One solution the Supreme Court identifies is that of case management of the trial itself. It found that it may in some cases be easier to justify managing a trial in a way which avoids the identification of those with a sufficient claim to anonymity, than restrictions on the reporting of proceedings in open court. Courts retain the power which they have always possessed to allow evidence to be given in such a way that the identity of a witness or other matters are not more widely disclosed in open court, if the interests of justice require it. The Supreme Court recognised section 11 of the Contempt of Court Act 1981, which permits a court to make ancillary orders preventing disclosure outside of court. These have consistently been found to be in accordance with Article 6 of the ECHR (the right to a fair trial) if they are necessary to protect the proper administration of justice. Ciphers or initials may be used to protect an individual’s identity from being stated in open court. Arrangements for the conduct of the hearing itself fall within the court’s general power to control its own proceedings. They may result in some information not being available to be reported. The majority of the Supreme Court distinguished this from the need to impose reporting restrictions and found that once the identity of the individual is named in court and is there to be seen and heard but not reported, then this represents direct press censorship. They accepted that had the trial been conducted so as to withhold PNM’s identity from the court, then the considerations urged by the dissenting judges Lord Kerr and Lord Wilson may have had considerable force. Unfortunately for PNM, this was too late for him.

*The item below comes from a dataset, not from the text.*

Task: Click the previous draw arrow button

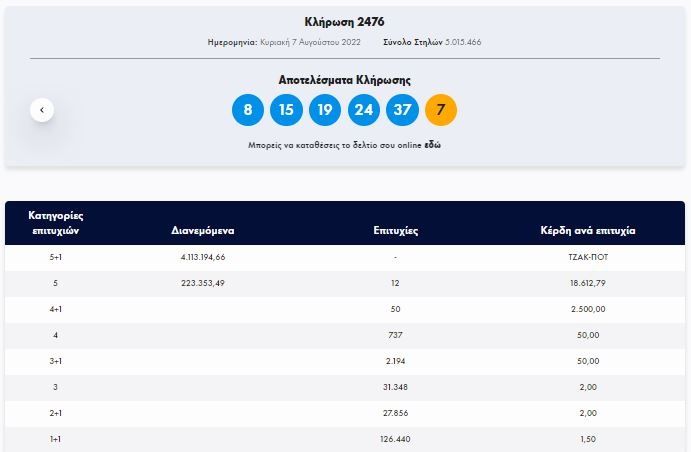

It is therefore of the utmost importance to any individual who believes they may be named as an unindicted co-conspirator to ensure that they persuade the trial judge to use their case management powers to protect their identity by way of a cipher in any forthcoming trial (similar to that used in the Financial Conduct Authority’s final notices against the banks which refer to Trader A, etc.). There is no reason why the use of a cipher would necessarily prevent a fair trial from taking place. This would avoid irreparable damage to the unindicted co-conspirator’s reputation and livelihood, while simultaneously enabling the open administration of justice to proceed unhindered.